## Brief
Please turn the records, from the line with "Given: Sort the table by Volume column header" through the end of the records, into a numbered list with no blank lines. Leave the pictures out of your answer.

## Data for this exercise
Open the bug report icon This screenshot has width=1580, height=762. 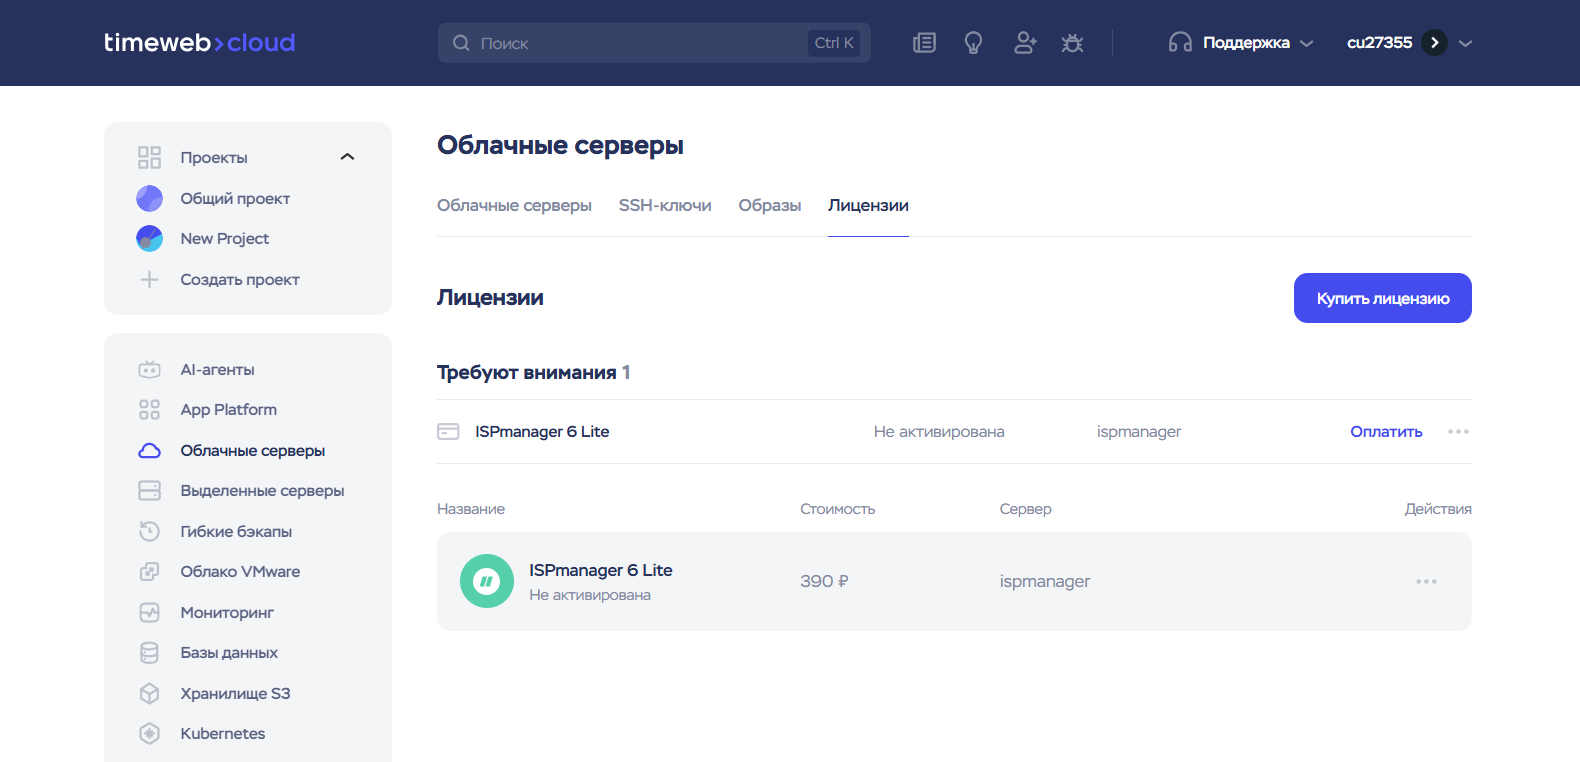1072,43
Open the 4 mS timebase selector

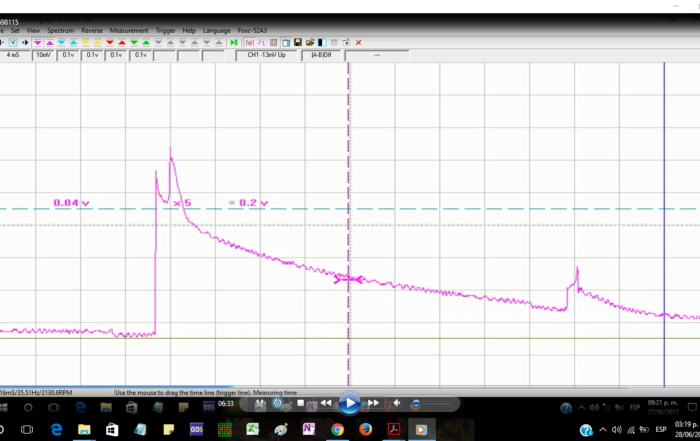click(x=14, y=55)
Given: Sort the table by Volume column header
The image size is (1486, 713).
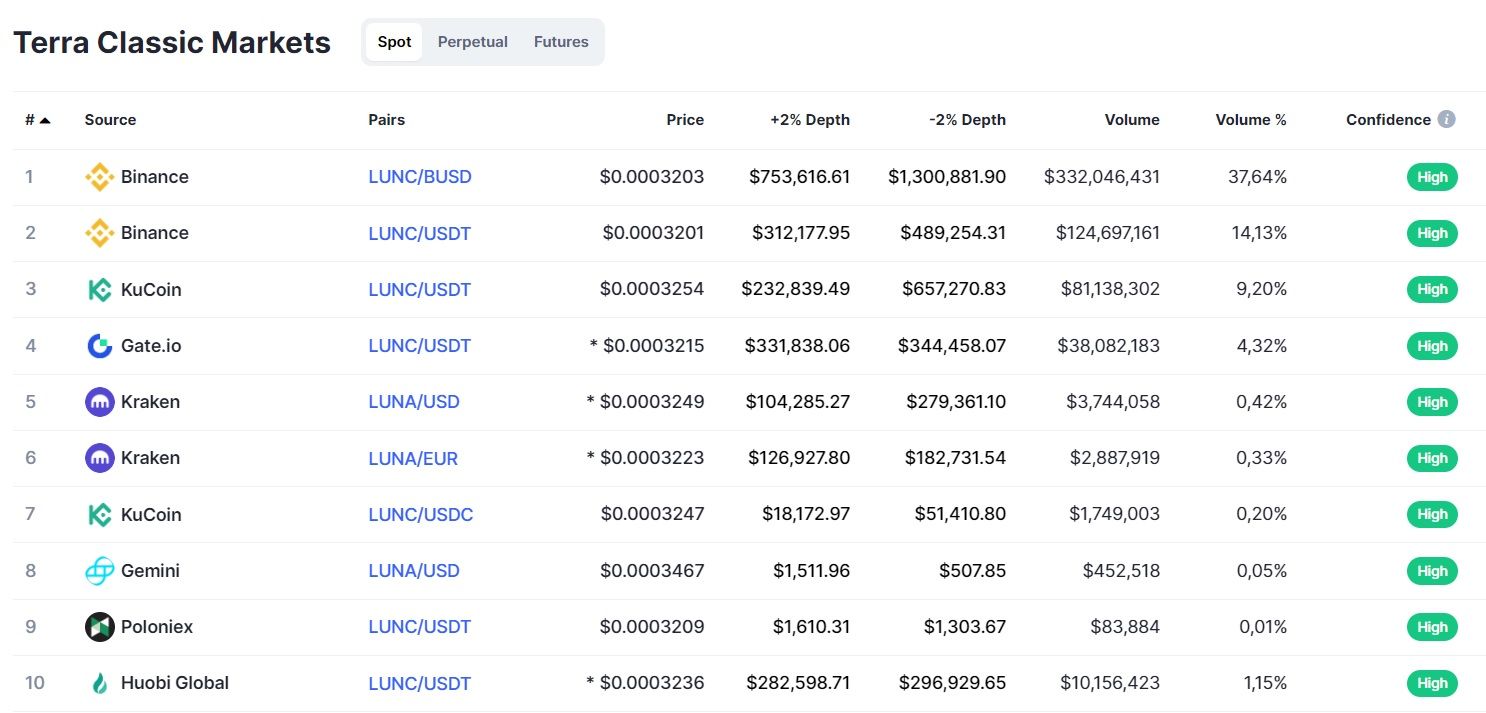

## Response to the exercise
1. Given: Sort the table by Volume column header
2. The image size is (1486, 713).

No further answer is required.